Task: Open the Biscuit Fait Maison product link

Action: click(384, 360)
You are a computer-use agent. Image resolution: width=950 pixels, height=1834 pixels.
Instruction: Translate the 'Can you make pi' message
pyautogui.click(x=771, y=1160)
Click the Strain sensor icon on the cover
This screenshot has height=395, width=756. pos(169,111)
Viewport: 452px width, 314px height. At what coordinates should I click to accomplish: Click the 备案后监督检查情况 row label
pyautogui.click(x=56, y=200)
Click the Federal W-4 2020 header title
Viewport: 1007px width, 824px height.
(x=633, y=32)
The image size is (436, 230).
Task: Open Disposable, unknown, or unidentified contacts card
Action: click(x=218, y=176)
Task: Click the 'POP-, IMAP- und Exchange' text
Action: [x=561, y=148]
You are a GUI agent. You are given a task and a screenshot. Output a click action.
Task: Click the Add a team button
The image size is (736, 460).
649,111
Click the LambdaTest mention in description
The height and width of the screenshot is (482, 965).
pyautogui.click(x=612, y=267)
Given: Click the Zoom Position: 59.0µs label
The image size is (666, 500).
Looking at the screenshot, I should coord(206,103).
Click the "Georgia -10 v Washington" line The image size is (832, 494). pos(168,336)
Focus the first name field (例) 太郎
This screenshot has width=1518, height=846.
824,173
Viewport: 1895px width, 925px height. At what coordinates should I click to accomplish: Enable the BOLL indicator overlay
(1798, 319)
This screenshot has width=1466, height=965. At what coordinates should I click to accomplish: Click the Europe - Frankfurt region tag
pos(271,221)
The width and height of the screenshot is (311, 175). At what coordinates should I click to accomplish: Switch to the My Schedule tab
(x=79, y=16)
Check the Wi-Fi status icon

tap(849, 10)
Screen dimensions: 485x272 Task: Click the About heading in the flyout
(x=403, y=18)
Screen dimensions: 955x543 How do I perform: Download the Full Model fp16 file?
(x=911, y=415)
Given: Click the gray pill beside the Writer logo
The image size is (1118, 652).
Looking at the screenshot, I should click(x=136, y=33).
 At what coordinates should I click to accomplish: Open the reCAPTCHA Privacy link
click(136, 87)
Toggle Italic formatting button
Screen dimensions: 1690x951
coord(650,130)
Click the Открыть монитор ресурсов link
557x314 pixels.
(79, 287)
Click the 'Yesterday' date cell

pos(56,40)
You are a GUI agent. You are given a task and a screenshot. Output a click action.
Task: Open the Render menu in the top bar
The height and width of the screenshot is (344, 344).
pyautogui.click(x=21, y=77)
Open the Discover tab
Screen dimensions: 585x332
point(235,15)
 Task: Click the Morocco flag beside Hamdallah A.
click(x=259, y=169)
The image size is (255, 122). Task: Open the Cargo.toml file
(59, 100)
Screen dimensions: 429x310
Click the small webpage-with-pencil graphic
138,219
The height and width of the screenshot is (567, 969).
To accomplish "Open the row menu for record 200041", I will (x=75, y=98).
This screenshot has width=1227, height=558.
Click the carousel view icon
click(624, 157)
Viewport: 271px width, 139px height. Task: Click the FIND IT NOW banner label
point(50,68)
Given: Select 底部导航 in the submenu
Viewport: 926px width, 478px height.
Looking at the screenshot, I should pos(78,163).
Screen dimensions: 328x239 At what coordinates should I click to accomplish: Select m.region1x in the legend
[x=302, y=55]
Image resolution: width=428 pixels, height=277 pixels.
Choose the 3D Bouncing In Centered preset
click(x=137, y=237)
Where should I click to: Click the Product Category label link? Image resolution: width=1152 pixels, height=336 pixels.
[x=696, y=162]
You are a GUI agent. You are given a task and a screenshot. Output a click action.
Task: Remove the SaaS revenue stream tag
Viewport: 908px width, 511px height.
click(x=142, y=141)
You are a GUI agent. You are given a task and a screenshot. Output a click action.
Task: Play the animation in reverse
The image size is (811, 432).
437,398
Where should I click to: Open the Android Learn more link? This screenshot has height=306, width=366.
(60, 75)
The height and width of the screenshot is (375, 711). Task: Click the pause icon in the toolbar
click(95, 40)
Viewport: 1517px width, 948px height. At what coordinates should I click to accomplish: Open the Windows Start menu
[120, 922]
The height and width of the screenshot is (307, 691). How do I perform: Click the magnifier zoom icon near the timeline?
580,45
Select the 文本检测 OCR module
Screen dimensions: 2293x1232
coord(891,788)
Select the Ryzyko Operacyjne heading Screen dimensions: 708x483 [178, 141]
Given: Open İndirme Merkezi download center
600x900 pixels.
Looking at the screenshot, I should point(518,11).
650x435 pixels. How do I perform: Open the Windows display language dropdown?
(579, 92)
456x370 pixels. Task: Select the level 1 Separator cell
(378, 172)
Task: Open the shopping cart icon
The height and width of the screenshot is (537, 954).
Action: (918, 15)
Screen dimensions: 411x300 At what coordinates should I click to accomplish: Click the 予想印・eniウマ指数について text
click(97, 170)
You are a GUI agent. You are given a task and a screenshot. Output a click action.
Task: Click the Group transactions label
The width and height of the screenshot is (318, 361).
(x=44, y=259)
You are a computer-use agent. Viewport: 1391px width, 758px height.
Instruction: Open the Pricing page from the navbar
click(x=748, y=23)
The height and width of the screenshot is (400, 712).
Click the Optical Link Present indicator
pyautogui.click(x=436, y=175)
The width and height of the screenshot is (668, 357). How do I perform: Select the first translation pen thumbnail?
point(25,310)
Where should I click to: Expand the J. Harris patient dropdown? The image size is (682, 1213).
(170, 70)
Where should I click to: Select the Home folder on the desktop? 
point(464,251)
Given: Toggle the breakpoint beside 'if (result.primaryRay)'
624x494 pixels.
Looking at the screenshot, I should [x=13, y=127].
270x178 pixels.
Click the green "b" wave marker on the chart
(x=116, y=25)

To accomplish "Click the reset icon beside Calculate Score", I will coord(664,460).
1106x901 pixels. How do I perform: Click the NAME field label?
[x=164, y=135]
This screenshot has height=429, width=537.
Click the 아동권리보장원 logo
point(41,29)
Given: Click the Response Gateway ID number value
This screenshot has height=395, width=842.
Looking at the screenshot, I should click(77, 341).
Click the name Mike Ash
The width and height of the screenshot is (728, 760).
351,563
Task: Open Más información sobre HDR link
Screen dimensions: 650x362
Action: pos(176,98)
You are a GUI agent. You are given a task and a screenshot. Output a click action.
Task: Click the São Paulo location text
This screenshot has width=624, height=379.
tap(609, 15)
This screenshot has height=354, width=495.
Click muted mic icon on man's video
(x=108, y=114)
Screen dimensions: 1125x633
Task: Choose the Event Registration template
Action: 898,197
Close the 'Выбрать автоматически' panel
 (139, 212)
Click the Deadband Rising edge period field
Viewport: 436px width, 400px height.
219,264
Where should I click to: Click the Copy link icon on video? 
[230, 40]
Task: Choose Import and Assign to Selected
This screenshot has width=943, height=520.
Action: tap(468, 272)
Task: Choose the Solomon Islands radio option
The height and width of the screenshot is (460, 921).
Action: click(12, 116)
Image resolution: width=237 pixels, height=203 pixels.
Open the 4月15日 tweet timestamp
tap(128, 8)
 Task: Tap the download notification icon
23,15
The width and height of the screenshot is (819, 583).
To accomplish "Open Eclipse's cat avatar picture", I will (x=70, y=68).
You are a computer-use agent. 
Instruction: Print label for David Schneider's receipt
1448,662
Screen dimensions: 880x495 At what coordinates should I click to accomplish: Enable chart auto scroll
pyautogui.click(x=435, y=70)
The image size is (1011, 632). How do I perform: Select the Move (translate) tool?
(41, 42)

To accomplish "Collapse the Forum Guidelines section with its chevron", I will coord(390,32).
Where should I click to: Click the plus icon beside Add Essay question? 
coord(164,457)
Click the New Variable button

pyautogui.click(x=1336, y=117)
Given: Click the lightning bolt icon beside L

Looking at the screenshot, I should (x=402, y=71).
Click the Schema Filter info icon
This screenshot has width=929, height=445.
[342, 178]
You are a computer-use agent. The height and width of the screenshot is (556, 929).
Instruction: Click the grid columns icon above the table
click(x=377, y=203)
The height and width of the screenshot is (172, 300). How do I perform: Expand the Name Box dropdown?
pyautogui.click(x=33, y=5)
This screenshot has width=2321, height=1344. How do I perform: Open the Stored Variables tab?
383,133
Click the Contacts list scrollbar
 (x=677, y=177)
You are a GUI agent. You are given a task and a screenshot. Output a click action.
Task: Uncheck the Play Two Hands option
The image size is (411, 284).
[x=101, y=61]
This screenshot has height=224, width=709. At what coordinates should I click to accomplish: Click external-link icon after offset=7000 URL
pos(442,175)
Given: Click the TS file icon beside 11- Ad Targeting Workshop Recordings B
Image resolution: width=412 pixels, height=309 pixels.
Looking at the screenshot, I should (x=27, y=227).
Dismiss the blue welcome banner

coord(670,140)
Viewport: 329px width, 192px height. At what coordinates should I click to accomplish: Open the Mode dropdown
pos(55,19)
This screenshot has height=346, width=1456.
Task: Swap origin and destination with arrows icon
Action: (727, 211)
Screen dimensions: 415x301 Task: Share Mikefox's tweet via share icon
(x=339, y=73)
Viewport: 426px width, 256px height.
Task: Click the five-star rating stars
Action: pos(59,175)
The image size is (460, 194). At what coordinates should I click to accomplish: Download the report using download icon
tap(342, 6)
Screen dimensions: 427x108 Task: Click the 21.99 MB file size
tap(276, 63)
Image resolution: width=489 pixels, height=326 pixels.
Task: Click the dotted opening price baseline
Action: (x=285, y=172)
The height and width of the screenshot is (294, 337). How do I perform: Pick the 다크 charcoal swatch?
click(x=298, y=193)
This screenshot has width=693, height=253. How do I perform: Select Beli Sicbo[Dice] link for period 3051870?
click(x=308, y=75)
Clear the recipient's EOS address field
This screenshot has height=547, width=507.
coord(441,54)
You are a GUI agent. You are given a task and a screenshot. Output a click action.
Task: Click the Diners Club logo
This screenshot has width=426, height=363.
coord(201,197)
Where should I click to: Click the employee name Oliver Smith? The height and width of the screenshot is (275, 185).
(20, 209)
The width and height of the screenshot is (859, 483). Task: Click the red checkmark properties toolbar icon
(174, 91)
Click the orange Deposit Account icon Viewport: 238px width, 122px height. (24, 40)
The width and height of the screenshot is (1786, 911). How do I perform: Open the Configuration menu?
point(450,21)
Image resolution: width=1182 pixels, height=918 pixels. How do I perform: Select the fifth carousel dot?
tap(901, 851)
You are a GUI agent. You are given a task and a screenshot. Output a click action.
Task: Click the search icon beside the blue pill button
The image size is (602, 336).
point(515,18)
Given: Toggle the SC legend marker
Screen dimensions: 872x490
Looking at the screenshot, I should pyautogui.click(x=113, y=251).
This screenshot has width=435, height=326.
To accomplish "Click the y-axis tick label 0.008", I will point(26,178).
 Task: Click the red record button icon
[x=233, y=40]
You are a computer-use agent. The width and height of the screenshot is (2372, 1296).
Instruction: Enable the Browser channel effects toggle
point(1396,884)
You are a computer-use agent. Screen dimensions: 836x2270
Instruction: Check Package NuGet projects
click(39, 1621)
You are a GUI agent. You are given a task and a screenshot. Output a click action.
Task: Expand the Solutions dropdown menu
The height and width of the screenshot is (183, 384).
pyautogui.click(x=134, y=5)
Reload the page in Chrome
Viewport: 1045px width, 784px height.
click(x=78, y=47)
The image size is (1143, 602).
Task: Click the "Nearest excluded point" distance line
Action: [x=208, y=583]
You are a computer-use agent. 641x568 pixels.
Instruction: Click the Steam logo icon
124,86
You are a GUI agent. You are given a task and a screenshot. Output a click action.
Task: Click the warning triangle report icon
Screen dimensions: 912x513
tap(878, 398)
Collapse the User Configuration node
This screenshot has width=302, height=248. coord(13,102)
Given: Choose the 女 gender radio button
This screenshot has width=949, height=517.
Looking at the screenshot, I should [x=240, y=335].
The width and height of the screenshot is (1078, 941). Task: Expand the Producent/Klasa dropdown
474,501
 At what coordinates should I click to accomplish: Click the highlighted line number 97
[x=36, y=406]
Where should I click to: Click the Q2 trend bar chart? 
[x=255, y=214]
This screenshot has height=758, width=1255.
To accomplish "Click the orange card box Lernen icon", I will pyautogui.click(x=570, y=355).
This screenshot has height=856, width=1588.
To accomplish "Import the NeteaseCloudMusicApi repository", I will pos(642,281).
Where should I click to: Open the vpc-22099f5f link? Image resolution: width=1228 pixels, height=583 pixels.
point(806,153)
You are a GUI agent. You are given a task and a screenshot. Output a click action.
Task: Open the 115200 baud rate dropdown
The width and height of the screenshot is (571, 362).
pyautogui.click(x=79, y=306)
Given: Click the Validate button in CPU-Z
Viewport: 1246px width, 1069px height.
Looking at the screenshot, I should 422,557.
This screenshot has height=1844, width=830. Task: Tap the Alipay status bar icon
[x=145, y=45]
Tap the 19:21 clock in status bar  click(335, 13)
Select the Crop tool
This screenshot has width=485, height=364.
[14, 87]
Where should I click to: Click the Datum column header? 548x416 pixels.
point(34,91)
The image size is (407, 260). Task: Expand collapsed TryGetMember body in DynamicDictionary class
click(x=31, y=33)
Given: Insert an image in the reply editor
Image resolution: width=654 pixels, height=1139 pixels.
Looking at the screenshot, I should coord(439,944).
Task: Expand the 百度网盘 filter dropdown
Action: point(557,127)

--*--

Quote the records above, starting with the line that contains "The image size is (460, 194)." and going on through the line that contains "tap(342, 6)", copying each line exactly.

The image size is (460, 194). At what coordinates should I click to accomplish: Download the report using download icon
tap(342, 6)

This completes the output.